There are plenty of essays and articles about the social commentary and technical realisation of ‘The Mutants’, all over the internet. This is not one of them. However.
1. The old man who meets a premature death (but only just) in the opening credits is a dead ringer for – well….
To be fair, I am really not the first to pick up on the Monty Python’s Flying Circus thing. It’s all over the internet, and Barry Letts spotted it in 1972. It’s kind of hard to miss.
2. More subtly, the colonists’ outfits do seem to have had some sort of influence on Steven Kynman’s Robert the Robot costume, as worn in Justin’s House.
Or perhaps I just watch too much CBeebies. Actually I think we could safely say I watch too much CBeebies anyway, irrespective of any influences here, perceived or otherwise.
3. Whenever Geoffrey Palmer turns up in Doctor Who, you can guarantee he will last two episodes tops. (That two-episode limit is imposed by ‘And The Silurians’, in which he takes a comparatively long time to die, eventually managing it in style not far from a London railway station. Apart from that, he’s usually dead within twenty minutes.)

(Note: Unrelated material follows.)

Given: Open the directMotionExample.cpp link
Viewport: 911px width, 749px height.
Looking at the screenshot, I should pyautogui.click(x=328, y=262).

Actually, looking at that ‘Voyage of the Damned’ image again, it really does look as if he’s fallen asleep at the (ship’s) wheel.
Palmer’s tendency to die on-screen is far from unique, of course. Kevin Stoney meets the Doctor three times and only in ‘Revenge of the Cybermen’ does he live to fight another day. And Michael Sheard appears in no fewer than six Classic Who stories, dying on-screen in two of them and left to an uncertain fate in ‘Castrovalva’. But heavily recurring actors is for another day and another blog entry, so watch this space.
4. There’s a lovely scene in episode 5 when the execution squad come into the Marshal’s office, ready to kill Jo and the others, and two of them turn on cue, while the other one apparently forgets, then awkwardly shuffles round so he’s facing the same way as the others. Here it is: start at 3:21, if the embed code doesn’t work properly.
(Apologies for the unskippable ads, if you see them first. My hands were cuffed.)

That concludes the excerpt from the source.